An In-Vehicle Distributed Technique for Remote Programming of Vehicles' Embedded Software 2005-01-0313
From time to time vehicles need to have their software modules updated for various reasons, such as the introduction of new features in vehicles, the need for changing the navigation map, the need for fine tuning various features of the vehicles, and many others. The software in a vehicle's electronic control unit (ECU) can be updated either at a service station or remotely via wireless links. Remote software update has many advantages: it can save consumers valuable time by not requiring them to bring their vehicles to service stations; software in multiple vehicles can be updated in parallel to save auto companies time and money; software in all recall vehicles can be updated in a timely manner, and so on.
There are two main issues related to the remote software update operation.

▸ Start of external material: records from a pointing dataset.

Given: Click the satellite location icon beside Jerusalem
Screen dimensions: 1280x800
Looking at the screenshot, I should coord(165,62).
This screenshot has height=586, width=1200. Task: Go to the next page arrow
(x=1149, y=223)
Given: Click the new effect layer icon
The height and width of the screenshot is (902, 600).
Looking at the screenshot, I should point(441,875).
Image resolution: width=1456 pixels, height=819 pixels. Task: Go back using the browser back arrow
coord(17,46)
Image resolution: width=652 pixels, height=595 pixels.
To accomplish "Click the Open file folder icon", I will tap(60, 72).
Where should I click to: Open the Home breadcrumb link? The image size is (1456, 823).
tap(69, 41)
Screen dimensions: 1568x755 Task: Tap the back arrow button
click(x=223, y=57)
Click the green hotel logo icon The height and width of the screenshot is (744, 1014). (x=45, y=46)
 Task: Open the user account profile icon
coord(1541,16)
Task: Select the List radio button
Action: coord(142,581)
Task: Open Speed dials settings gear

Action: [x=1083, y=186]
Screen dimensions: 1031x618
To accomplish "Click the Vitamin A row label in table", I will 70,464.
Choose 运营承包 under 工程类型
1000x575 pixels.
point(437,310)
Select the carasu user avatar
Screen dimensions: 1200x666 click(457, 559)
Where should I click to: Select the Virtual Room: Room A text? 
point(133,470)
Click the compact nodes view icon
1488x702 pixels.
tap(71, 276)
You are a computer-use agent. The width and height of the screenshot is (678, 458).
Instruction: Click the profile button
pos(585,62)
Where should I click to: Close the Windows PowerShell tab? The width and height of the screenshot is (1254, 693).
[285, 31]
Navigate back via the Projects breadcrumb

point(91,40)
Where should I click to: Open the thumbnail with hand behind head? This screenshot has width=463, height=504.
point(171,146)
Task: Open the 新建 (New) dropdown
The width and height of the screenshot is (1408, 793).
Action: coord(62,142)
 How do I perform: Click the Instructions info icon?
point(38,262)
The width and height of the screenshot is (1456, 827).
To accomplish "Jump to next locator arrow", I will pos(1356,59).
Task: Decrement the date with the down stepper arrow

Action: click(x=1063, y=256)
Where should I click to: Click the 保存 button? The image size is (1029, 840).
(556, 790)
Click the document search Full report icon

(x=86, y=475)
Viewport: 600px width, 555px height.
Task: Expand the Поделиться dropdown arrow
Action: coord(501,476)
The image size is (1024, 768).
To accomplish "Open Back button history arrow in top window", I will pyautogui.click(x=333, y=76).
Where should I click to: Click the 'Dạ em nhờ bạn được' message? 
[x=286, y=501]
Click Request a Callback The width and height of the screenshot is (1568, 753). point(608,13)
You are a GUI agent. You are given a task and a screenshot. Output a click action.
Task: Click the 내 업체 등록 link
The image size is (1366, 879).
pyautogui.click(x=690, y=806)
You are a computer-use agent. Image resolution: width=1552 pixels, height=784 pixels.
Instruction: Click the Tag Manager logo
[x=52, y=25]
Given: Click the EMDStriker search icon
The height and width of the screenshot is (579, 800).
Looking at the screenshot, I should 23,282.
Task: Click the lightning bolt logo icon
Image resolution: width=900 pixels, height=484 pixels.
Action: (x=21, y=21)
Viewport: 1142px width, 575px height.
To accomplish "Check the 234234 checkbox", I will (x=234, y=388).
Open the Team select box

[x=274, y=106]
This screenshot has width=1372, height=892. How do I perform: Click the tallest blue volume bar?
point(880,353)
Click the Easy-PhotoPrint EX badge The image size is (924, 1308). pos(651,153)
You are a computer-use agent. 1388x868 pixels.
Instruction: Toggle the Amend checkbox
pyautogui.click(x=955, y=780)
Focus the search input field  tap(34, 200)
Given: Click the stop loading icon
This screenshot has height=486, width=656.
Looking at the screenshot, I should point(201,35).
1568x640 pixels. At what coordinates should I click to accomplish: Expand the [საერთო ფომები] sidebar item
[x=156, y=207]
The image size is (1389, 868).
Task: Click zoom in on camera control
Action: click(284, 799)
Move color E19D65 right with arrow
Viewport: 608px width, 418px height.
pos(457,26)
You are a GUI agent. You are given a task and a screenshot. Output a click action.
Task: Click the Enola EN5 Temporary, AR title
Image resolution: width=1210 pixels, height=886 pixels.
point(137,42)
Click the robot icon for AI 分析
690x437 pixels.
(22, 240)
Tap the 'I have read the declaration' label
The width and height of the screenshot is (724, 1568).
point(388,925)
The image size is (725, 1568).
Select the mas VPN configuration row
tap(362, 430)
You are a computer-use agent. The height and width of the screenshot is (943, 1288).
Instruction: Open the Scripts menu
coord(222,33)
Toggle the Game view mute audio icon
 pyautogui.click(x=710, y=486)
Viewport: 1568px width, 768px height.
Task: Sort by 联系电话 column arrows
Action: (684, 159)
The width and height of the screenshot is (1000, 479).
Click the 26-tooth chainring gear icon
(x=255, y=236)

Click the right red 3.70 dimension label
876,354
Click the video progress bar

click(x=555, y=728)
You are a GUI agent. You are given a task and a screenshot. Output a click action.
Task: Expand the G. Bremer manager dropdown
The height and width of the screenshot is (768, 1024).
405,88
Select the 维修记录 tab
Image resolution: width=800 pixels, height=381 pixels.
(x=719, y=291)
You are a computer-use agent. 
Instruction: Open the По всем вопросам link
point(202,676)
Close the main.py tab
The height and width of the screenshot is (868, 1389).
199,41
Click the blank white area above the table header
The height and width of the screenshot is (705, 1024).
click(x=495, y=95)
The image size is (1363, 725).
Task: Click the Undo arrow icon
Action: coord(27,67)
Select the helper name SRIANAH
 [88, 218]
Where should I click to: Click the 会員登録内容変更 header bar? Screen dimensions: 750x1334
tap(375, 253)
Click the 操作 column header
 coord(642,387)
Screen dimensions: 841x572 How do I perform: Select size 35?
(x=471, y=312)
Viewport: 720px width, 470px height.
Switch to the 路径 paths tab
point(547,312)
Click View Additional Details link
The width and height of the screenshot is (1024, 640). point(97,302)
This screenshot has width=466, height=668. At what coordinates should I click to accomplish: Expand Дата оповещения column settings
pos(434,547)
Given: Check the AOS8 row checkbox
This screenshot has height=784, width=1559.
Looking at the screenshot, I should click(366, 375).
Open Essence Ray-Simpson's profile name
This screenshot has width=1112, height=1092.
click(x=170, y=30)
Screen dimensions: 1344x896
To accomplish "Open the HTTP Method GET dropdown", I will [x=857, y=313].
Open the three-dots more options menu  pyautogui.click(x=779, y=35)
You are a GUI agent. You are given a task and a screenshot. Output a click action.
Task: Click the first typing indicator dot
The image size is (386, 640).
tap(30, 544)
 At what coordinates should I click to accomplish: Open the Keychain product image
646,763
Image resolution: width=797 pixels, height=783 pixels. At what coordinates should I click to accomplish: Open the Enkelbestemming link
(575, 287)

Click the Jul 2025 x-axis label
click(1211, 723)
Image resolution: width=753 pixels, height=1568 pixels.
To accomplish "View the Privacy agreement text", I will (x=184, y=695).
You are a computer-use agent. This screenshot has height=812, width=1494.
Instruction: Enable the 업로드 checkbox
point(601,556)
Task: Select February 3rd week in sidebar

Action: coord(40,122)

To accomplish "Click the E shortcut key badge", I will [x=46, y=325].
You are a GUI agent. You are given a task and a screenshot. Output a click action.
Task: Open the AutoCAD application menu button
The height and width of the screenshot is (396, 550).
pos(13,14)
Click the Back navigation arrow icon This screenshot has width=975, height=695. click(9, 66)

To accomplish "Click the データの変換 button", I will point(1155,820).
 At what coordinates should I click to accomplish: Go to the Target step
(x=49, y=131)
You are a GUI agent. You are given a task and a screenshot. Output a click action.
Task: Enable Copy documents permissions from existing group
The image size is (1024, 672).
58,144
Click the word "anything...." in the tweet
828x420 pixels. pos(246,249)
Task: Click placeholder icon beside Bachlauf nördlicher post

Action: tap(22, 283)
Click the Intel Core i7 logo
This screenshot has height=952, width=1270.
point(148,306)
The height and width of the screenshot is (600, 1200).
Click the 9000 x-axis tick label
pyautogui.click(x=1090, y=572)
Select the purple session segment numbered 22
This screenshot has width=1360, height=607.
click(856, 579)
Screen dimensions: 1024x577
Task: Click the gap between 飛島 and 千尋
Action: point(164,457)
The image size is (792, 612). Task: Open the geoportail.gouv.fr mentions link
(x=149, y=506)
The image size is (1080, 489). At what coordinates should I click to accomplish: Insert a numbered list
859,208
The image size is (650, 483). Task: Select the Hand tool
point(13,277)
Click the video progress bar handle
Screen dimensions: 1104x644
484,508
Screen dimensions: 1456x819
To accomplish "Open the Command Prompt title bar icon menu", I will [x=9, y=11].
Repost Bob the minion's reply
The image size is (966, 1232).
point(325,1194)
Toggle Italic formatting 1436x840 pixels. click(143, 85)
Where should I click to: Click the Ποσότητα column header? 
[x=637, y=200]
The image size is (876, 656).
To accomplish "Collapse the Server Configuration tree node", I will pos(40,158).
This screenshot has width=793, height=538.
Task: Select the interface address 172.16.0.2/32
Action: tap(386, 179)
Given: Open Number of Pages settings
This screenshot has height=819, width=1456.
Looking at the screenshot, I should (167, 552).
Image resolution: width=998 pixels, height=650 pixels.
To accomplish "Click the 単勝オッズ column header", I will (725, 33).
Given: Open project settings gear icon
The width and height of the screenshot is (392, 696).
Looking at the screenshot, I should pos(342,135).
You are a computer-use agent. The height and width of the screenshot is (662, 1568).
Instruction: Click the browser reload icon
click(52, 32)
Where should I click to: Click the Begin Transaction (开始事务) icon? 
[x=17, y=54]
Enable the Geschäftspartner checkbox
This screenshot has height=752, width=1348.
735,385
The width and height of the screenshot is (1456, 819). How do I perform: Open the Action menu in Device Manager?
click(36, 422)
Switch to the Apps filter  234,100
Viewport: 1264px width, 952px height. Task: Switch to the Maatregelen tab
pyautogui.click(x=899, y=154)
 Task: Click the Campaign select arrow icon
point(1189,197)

One issue is the bandwidth required for the update operation, and the other issue is the security of the communication links. In another paper we addressed the security issue of the communication links. The cost of bandwidth can be reduced significantly by taking care of multiple vehicles in parallel (multicast process) rather than taking care of one vehicle at a time (unicast process). We explained the multicast update process in a different paper.
Programming an ECU's embedded software requires erasing the ECU's flash memory and then reprogramming the ECU. Erasing the flash memory requires some time, during which the wireless link will remain idle. However, if the wireless link is released while the ECU is erasing its flash memory, then it will take some time to reestablish the link between the vehicle and the remote server. Thus, some bandwidth will be wasted one way or the other. This paper presents an in-vehicle distributed technique to reduce the latency of the remote software update process as well as save the bandwidth of the wireless links.
Every ECU in a vehicle has some RAM buffers to accept blocks of code from an external device before the code is actually written into the ECU's flash memory. If the code size is larger than the total buffer size, then the code is sent to the ECU in several steps. At every step, a part of the entire code is sent to the ECU. Each part of the code is first saved in the RAM buffer, and then it is written to the ECU's flash memory. This process is continued until the entire code is written into the ECU's flash memory. During this process of software update, the link between the external device and the vehicle remains idle for a significant amount of time, which is not acceptable if the external device is a remote unit connected to the vehicle by a wireless link. In this paper, we propose to use the RAM buffers of as many ECUs as we need to keep the entire code that needs to be updated in a particular ECU. This means that first, the code will be distributed among RAM buffers of several ECUs and then the code will be written into the flash memory of a particular ECU. The advantage of this technique is that if the total size of all the buffers of all the ECUs together is larger than the size of the code that needs to be updated, then the link between the external device and the vehicle will not be idle. As a result, the performance of the communication system can be improved. This paper presents a detailed description of the in-vehicle distributed algorithm and compares its performance with that of a non-distributed software update algorithm.